See United States v. Texas, 136 S.Ct. 2271 (2016)
(mem).
On
January 20, 2017, President Donald J. Trump was sworn into
office, and his nominee for Secretary of Homeland Security,
John F. Kelly, was confirmed that same day. Six months later,
Secretary Kelly issued a memorandum rescinding DAPA,
including its expansion of DACA, but leaving the original
DACA program in place. AR 235-236. The Texas
plaintiffs voluntarily dismissed their challenge to DAPA a
few months later. See Pls.' Stipulation of
Voluntary Dismissal, Texas v. United States, No.
14-CV-254 (S.D. Tex. Sep. 12, 2017), ECF No. 473.
C.
The Rescission of DACA
On
September 5, 2017, three months after DAPA's rescission,
then-Acting Secretary of Homeland Security Elaine C. Duke
issued a five-page memorandum rescinding DACA (the
“Rescission Memo”).[6] See AR 252-56. The
Rescission Memo began by canvassing the procedural history of
the Texas litigation, and then noted that
“[a]lthough the original DACA policy was not challenged
in [that] lawsuit, both the district and appellate court
decisions relied on factual findings about the implementation
of the 2012 DACA memorandum.” AR 253. Specifically, the
memorandum noted that “[t]he Fifth Circuit agreed with
the lower court that DACA decisions were not truly
discretionary, ” and that “[b]oth the district
court and the Fifth Circuit concluded that implementation of
the program did not comply with the [APA] because the
Department did not implement it through notice-and-comment
rulemaking.” AR 253-54.
The
memorandum also stated that in June 2017, after DAPA had been
rescinded but before the Texas litigation was
voluntarily dismissed, Texas and the other state plaintiffs
in that case had sent a letter to Attorney General Jeff
Sessions threatening to challenge DACA in court unless he
rescinded the program by September 5, 2017. AR 254;
see AR 238-240 (Texas's demand letter). Attorney
General Sessions then sent a one-page letter to Acting
Secretary Duke (the “Sessions Letter”)
instructing her to rescind DACA. AR 251. The Sessions Letter
explained that the program had been “effectuated by the
previous administration through executive action, without
proper statutory authority and . . . after Congress'
repeated rejection of proposed legislation that would have
accomplished a similar result, ” and that “[s]uch
an open-ended circumvention of immigration laws was an
unconstitutional exercise of authority by the Executive
Branch.” Id. The letter also noted that
because DACA suffered from “the same legal and
constitutional defects that the courts recognized as to DAPA,
it is likely that potentially imminent litigation would yield
similar results with respect to DACA.” Id. The
letter instructed Acting Secretary Duke to
“consider” implementing “an orderly and
efficient wind-down process” for the program.
Id.
In
light of the Texas litigation and the Sessions
Letter, the Rescission Memo concluded, “it is clear
that the . . . DACA program should be terminated.” AR
255. Given “the complexities associated with winding
down the program, ” however, the Department decided to
“provide a limited window in which it will adjudicate
certain requests for DACA and associated applications.”

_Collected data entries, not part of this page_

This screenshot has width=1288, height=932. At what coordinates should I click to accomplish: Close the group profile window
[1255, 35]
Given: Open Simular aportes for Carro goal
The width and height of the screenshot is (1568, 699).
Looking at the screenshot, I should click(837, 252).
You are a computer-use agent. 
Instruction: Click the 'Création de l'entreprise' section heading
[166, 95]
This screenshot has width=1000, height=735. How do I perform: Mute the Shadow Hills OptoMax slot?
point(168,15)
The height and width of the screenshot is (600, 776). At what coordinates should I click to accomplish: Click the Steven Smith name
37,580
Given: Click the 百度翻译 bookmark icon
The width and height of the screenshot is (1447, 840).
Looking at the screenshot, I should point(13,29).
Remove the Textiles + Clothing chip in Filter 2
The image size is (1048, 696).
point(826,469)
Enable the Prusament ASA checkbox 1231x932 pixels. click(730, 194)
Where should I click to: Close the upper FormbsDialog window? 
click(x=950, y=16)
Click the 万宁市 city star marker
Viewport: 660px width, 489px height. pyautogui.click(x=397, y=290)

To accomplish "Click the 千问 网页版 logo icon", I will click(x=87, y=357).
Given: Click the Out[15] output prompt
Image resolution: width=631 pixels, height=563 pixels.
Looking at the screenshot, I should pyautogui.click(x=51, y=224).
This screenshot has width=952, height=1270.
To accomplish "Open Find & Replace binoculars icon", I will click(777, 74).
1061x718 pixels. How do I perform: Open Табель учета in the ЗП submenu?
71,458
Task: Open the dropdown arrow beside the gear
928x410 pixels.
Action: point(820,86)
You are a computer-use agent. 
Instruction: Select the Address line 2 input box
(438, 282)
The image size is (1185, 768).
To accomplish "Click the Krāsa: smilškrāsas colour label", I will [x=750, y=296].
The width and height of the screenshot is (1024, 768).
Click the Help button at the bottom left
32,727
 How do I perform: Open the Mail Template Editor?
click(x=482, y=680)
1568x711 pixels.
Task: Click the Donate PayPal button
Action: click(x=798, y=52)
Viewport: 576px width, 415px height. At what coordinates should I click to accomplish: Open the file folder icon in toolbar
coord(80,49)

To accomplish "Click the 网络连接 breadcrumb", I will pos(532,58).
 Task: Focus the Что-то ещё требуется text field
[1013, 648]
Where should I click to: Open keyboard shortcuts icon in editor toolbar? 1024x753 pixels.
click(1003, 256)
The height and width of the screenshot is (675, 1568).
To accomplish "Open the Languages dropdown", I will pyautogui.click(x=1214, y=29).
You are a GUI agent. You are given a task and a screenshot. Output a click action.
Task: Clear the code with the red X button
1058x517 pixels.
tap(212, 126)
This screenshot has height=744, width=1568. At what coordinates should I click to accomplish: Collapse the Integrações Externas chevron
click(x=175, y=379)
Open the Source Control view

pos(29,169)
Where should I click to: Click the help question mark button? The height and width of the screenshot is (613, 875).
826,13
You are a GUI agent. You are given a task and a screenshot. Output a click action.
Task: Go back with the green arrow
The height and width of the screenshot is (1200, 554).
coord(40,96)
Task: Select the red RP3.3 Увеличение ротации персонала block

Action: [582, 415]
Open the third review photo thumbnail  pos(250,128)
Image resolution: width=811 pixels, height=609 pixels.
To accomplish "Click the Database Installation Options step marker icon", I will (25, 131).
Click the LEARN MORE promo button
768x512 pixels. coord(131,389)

Id. Thus, the Department would adjudicate any
properly filed DACA applications that were pending as of
September 5, 2017, as well as any new applications for the
renewal of DACA benefits that were filed on or before October
5, 2017 by persons whose benefits were set to expire on or
before March 5, 2018. It would also honor (in most cases)
existing grants of deferred action, work authorization, and
advance parole. But it would reject all other DACA
applications, including any initial applications filed after
September 5, 2017, and all pending and future applications
for advance parole under the DACA program. Effectively, then,
DACA benefits were made unavailable to any alien who had not
already applied, and existing DACA grants would be allowed to
expire permanently beginning in March 2018. Finally, like the
earlier DACA and DAPA memorandums, the Rescission Memo stated
that it “is not intended to, does not, and may not be
relied upon to create any right or benefit, substantive or
procedural, enforceable at law by any party in any
administrative, civil, or criminal matter.” AR 256.
II.
Legal Challenges to DACA's Rescission
Since
September 2017, legal challenges to DACA's rescission
have been filed in federal district courts throughout the
country. Two of these challenges have made their way to the
federal courts of appeals, and one has been to the Supreme
Court. Because these challenges generally involve similar
administrative and constitutional claims, the Court will not
address the plaintiffs' assertions in each case in
detail. Nevertheless, a brief overview of this pending
litigation landscape will be useful to understand the state
of DACA's rescission today.[7]
A.
Regents of the University of California v.
DHS
The
first set of challenges to DACA's rescission was filed in
September 2017 in federal district court in California.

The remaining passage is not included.